2 Caramel Snack'a'Jack Cals-100 Prot-1.4 Carb-22.4 Fat-0.6


Total cals-1289
Total prot-79.80
Total carbs-175.91
Total fat-28.13
Gonna go train my bi's in a bit as i went to the gym yesterday with my mate who is back from university that i havent seen in ages so i worked back then...

Jezmason
06-16-2004, 03:34 PM
I didnt have any money to get in the gym today, thats how broke i am since i lost my job so i just had to do tri's at home, gonna do some wide grip pushups later so that i atleast work my chest a bit.

Single arm overhead DB extensions@13Ibs per dumbell 1x8 1x8 1x6
Overhead seated extensions w/tricep bar@31Ibs 1x8 1x7.5 1x6
Close grip press on the floor with tricep bar@44Ibs 1x10 1x10 1x10

Jezmason
06-16-2004, 06:00 PM
My first proper dedicated day to the cut, foods arent that suitable but its all we had in so i had 2 make do.
13:00 Cals Prot Carbs Fat Fibre
1/2 Tub Cottage cheese 105 11 5 5 Nil
3 Whole Grain Ryvita's 84 2.4 17.7 0.3 5.3
1 Omega 6 fish oil capsule 0 0 0 1 0

15:56
3 White breadcakes 429 16.8 73.8 7.2 4.5
1 Can tuna 146 35.2 Trace 0.6 Trace
3 Serving Ketchup 36 0.3 8.1 Trace 0.3

18:20
2 Tacos shell's 114 1.6 13.8 5.8 2
Taco spice mix 30 0.5 6.1 0.4 0
Salsa 3 0.3 2.9 0 0
Chicken 95 26.6 0 2.24 0
Spring onion 2 0.1 0.4 0.01 0.2
Tomato puree 4 0.2 0.9 0.02 0.2
Green chilli pepper 18 0.9 4.3 0.09 0.7
Snack'a'Jack 50 0.7 11.2 0.3 0.1
1 Omega 6 fish oil capsule 0 0 0 1 0

20:00
1 Taco shell 57 0.8 6.9 2.9 1
Chicken 95 26.6 0 2.24 0
1 Banana 121 1.48 31.1 0.45 3.5

21:40
1 Large slice Edam cheese 101 7.1 0.4 7.88 0

12:00
1 Piece cod in breadcrumbs 273 19 24.6 10.9 1.5
3 Eggs 304 20.29 4.03 22.34 0
1/4 Cup semi-skimmed milk 30 2.01 2.85 1.20 0
1 Omega 6 fish oil capsule 0 0 0 1 0

Total 2094 173.9 214.1 72.9 19.3

(Cals-Protein-Carbs-Fat-fibre)

Jezmason
06-18-2004, 08:02 PM
Again had no money for the gym so i did some shoulder stuff at home.....eugh.....
DB Shoulder press 1x6 1x6 1x5.5 @ 37.5 Ibs per DB

Side lateral raises 1x8 1x7.5 1x7.5 @ 13 Ibs per DB

Front raises 1x7 1x6.5 1x6 @ 13 Ibs per DB

After thos heavy DB presses my shoulders really werent wanting to let me do those front raises.
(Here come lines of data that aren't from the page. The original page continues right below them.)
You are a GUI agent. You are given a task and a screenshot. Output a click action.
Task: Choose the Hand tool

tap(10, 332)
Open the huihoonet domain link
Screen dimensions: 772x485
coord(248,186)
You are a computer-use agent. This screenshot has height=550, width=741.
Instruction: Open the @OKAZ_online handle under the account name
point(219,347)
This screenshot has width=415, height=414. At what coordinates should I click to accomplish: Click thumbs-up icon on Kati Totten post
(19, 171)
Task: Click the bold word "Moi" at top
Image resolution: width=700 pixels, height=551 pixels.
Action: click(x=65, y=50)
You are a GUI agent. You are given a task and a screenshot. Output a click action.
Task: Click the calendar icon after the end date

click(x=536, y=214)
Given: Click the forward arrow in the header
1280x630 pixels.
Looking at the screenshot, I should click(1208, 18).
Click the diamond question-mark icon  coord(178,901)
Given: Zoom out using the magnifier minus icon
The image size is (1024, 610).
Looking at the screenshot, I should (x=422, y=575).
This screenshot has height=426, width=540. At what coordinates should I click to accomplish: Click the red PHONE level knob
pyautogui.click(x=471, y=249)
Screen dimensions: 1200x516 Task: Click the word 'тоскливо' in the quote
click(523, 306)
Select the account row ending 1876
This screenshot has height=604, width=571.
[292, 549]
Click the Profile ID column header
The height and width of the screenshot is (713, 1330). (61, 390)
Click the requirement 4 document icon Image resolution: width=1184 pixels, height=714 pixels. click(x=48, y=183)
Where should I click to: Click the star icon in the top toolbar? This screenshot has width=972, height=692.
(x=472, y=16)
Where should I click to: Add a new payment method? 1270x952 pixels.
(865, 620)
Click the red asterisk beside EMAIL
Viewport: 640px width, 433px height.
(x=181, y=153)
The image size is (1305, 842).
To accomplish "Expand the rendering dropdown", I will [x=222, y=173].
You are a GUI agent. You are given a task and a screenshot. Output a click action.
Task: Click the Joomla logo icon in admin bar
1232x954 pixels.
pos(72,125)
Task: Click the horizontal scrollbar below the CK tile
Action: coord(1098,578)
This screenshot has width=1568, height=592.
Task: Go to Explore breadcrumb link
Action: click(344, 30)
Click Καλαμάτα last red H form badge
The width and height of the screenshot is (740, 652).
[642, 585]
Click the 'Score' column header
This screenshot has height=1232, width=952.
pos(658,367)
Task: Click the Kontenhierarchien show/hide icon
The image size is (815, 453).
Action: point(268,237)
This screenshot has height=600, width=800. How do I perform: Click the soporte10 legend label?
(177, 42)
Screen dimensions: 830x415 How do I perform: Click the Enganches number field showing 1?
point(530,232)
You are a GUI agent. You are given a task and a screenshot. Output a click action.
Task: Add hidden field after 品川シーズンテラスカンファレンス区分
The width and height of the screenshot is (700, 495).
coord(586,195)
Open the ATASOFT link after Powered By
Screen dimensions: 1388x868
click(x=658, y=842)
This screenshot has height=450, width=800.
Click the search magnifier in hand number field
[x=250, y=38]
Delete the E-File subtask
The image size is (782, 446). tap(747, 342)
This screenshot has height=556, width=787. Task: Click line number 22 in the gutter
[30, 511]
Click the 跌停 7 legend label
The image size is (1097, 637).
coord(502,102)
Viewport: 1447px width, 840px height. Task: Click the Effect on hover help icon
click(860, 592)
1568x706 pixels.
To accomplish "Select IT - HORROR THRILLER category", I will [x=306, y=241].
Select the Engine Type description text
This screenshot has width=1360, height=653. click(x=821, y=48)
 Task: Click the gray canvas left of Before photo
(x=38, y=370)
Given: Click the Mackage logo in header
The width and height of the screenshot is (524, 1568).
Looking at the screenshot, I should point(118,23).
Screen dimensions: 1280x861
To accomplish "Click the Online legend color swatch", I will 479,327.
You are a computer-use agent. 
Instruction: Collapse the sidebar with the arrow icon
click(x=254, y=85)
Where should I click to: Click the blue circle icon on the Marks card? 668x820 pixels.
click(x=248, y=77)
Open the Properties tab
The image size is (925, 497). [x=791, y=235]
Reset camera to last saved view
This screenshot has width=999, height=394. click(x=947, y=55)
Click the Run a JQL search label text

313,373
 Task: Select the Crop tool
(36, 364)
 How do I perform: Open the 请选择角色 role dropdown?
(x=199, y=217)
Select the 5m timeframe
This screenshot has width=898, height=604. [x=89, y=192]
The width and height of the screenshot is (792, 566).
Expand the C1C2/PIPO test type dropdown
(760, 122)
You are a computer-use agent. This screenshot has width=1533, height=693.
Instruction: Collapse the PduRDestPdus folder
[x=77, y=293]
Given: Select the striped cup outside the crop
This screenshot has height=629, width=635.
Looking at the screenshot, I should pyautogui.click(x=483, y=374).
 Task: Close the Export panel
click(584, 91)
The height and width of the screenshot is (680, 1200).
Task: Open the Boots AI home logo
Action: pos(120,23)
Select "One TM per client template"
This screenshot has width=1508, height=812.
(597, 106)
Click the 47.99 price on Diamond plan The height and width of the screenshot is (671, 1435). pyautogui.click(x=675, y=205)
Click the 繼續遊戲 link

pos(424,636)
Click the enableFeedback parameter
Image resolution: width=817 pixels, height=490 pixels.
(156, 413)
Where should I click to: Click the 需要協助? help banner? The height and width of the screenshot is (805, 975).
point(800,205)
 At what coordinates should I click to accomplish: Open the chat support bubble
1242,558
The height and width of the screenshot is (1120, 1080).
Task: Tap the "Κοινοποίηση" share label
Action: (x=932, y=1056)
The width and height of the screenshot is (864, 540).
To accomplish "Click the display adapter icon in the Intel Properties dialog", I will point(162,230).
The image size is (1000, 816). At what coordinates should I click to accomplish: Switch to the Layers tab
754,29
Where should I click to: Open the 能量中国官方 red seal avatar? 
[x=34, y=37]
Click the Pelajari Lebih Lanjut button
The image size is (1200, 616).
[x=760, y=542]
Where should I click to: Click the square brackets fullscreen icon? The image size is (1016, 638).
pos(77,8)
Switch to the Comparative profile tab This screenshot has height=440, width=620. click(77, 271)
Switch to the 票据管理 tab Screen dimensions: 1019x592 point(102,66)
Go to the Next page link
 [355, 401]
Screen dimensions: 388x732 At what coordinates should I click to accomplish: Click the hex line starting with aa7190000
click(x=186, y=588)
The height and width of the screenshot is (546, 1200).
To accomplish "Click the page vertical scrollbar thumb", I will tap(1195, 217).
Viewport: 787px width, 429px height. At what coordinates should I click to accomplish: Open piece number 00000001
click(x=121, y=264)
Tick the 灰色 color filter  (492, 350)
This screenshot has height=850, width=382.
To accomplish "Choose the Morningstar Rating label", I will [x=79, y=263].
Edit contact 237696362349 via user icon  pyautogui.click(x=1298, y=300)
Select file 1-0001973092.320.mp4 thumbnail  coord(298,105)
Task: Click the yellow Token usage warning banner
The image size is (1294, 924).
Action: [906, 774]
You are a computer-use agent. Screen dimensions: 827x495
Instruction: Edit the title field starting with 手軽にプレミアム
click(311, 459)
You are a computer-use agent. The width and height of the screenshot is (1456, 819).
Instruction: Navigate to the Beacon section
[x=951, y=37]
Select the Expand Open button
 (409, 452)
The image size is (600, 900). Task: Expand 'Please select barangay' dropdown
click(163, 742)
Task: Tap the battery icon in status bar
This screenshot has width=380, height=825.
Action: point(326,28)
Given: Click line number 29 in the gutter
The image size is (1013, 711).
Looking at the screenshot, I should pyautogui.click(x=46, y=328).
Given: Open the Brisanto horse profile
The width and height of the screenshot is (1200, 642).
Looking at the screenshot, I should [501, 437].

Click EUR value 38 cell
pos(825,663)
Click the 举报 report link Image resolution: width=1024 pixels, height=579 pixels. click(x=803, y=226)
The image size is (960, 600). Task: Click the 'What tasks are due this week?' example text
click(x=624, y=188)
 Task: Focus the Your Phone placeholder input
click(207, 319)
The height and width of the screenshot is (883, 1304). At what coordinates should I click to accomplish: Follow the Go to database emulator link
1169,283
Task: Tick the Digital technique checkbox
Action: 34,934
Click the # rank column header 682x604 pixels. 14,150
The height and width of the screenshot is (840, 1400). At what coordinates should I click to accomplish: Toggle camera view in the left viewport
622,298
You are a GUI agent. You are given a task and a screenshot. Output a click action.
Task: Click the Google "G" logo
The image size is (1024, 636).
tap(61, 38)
Cutting SUCKS. Hopefully UD 2.0 will help next week. I'll start a new journal, hopefully as many people will post on that one as do on this....my....wouldnt that be exciting(what? sarcasm? oh yes...your right...i am basically the only one to post in my journal.....). Diet sucked today, was under for protein and carbs by quite a bit, and over on fat and total cals, i messed up, suppose all i can do is get back on track....and look forward to that full body workout on monday as part of my new UD 2.0....ugh.....

Jezmason
06-18-2004, 08:14 PM
Oh yeah, and yesterday i was at my friends house and his older sister who i hate has a cat. So while she was out i unwrapped all the toilet roll of the cardboard cylinders, put them on its legs and tried to make it walk like a robot....it didnt work, but it was fun nontheless, damn i hate cats!

Spartan936
06-19-2004, 11:32 PM
lol robot cat. I've put a sock on a cats head before, it was hilarious; it was running into doors trying to back out of it.
Nice progress man, sucks you have to pay for each workout at the gym. Maybe a small home gym would be better in the long run. Maybe not.